**TEXT BLOCK**
* * *

February 9th saw a major announcement from Eutelsat and California-based ViaSat which sees the two satellite operators coming together in a strategic partnership designed to promote and develop satellite-delivered broadband over Europe. One well-placed analyst thinks it could be the harbinger of even greater co-operation between the two, and even mentions the possibility of a merger.

ViaSat is planning a ‘next-generation’ satellite (ViaSat-3) which potentially could deliver  more than100 Mb/s, and on a par with the best speeds available from terrestrial cable suppliers. VIaSat says that its new craft will have more capacity than every commercial satellite currently in orbit combined – or 1 Tb/s.

In the immediate short term, the pair will create two new businesses. One will focus on commercial wholesale services while the other looks after retail services. Giles Thorne, an equity analyst at investment bank Jefferies explains.

* * *

**AVAILABLE DATA**
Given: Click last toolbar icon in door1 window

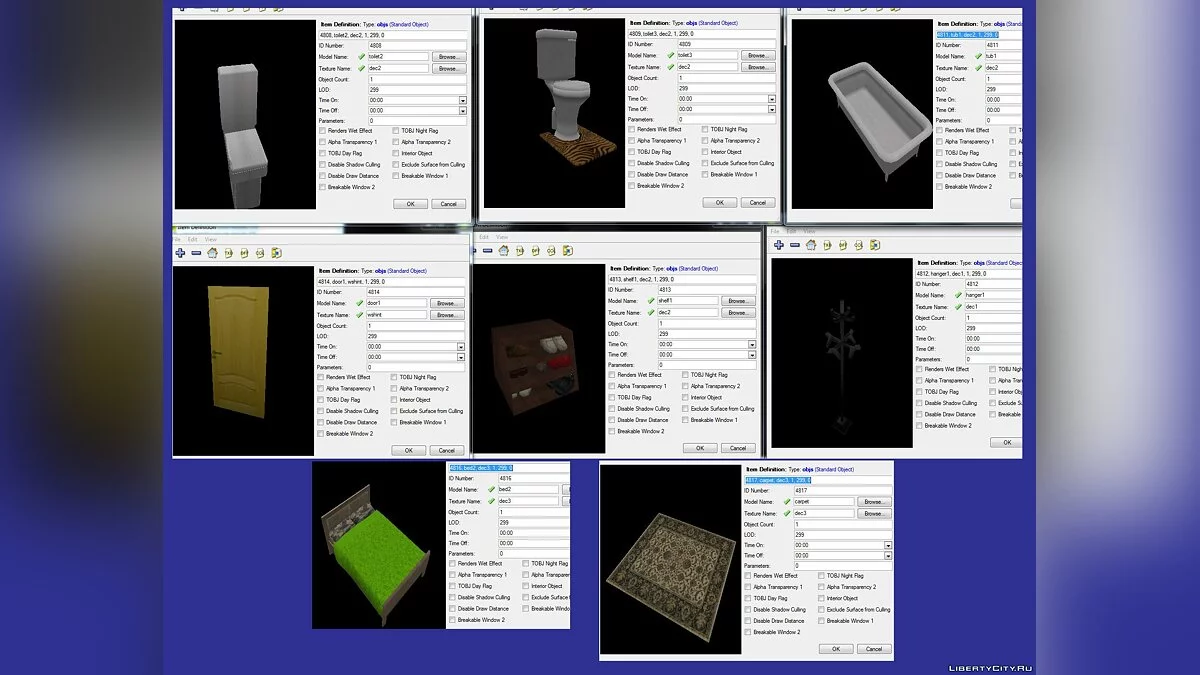Looking at the screenshot, I should pyautogui.click(x=276, y=253).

* * *

**OBJECTIVES**
**A)** In the text about the Eutelsat and ViaSat partnership, what capacity does ViaSat claim for its new satellite?
**B)** Resume the text about the Eutelsat and ViaSat partnership after its final sentence.

**ANSWERS FOR THE EXERCISE**
**A)** 1 Tb/s, more than every commercial satellite currently in orbit combined.

**B)**
“The Wholesale entity will see Eutelsat transfer its existing European broadband business into a new vehicle at book cost in exchange for a 51% stake. The assets being transferred include the giant Ka-Sat spacecraft, the ground segment, customers, distribution agreements and orbital / landing rights. WholesaleCo will, for now, provide the wholesale HTS capacity to existing distributors and the new RetailCo. ViaSat will contribute €132.5m of cash in exchange for a 49% stake.”

“RetailCo will build a DTH consumer ISP business in Europe. ViaSat will own 51% of the equity, Eutelsat the remaining 49%. It’s unclear how RetailCo will be capitalised. While much of Eutelsat and ViaSat’s product approach to consumer broadband is similar, ViaSat has executed a full retail model with a brand (Exede), customer service, direct marketing and content partnerships (ViaSat has had a product link-up with DirecTV since 2012). Much of that approach will now be replicated in Europe via RetailCo.”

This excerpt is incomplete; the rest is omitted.